なお、「シン」とは言っても、コイツやないので要注意。

 

仮面ライダー生誕50周年記念作品として、「風都探偵」「仮面ライダーBLACK SUN」と併せて製作された「シン・仮面ライダー」。

現代風解釈を交えて、初代仮面ライダーの独特の雰囲気を再現させようとした庵野の試みが溢れる作品となっている。

初代の頃のような悪の秘密結社が能力ある人材を改造人間に仕立て世界征服を目論むというスタイルは今どきではないからやろけど、幸福を追求した結果、人類の抹殺を企てるという余計にヤバイ思想の集団と化したあたりも設定としてより怖さを感じさせたのはお見事と思う。

 

なので、本郷猛も初代のような頭脳明晰な科学者かつ有能なオートバイレーサーとしては描かれず、父親を人間の不条理で失った心に傷を持つ青年として設定され、池松壮亮もまたうまい演技で魅せてくれている。

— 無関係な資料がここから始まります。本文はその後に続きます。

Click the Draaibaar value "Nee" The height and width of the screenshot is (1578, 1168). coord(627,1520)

なお、有能な部分はヒロインである緑川ユリ子が受け持つことになったのも、強い女性を描くのが得意な庵野のプラニングやろね。

一文字隼人の軽さは前作に通じるところはあるが、演じた柄本祐の個性さもあって後半登場ながらもインパクトのあるものやった。

庵野作品ではおなじみの竹ノ内豊が政府関係者役(しかも役名はタチバナ!)、斎藤工が情報機関エージェント役(しかも役名はタキ!)で出演しとるのも面白いし、かませ犬で登場するサソリオーグ役が長澤まさみというのもまた贅沢やし、見た目はロボット刑事っぽい自立人工知能ケイの声を松坂桃李、クモオーグの声を大森南朋、今回のラスボスでもあるイチローを森山未来が演じとる。

 

しかし、ワイ個人としては残念に思う点もある。

それは今作におけるSHOCKER(Sustainable Happiness Organization with Computational Knowledge Embedded Remodelingの略)の設定。

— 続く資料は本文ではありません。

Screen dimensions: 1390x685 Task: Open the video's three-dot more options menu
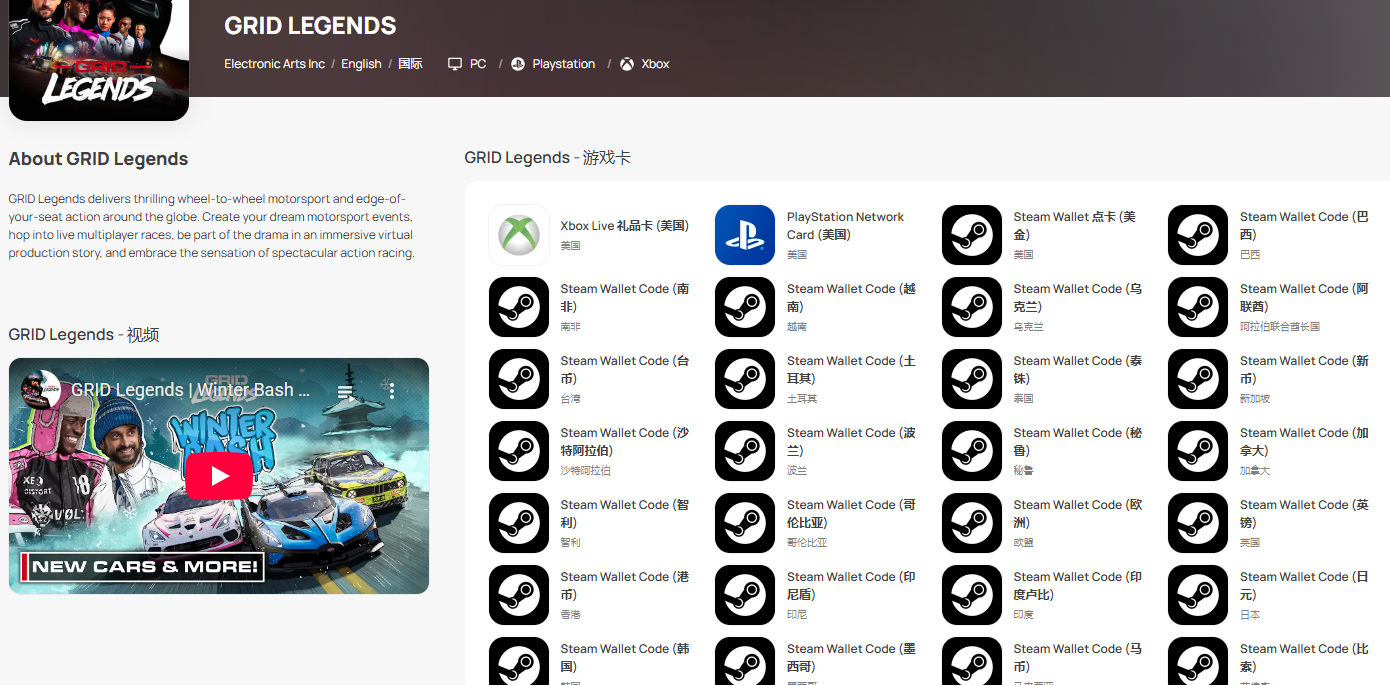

世界を征服しようという大前提は初代仮面ライダーと一緒ではあるものの、そこに「人間の不条理さに犠牲となった」ことが起因しとるという憎むに憎み切れない存在として描いとるところは純粋な憎むべき悪の組織ではなくなっているところ。

「シン・ゴジラ」が未知なる生命、「シン・ウルトラマン」が外的生命体として描かれた背景もあって、人間同族間での対立構造が大きく描かれていない分、作品を素直に観れた分、「シン・仮面ライダー」は人間同士の争いとして描かれているので気持ちが持っていきようがなかった。

特撮作品としては面白いと思うが、時代の沿わせることの難しさも感じた映画やったかな。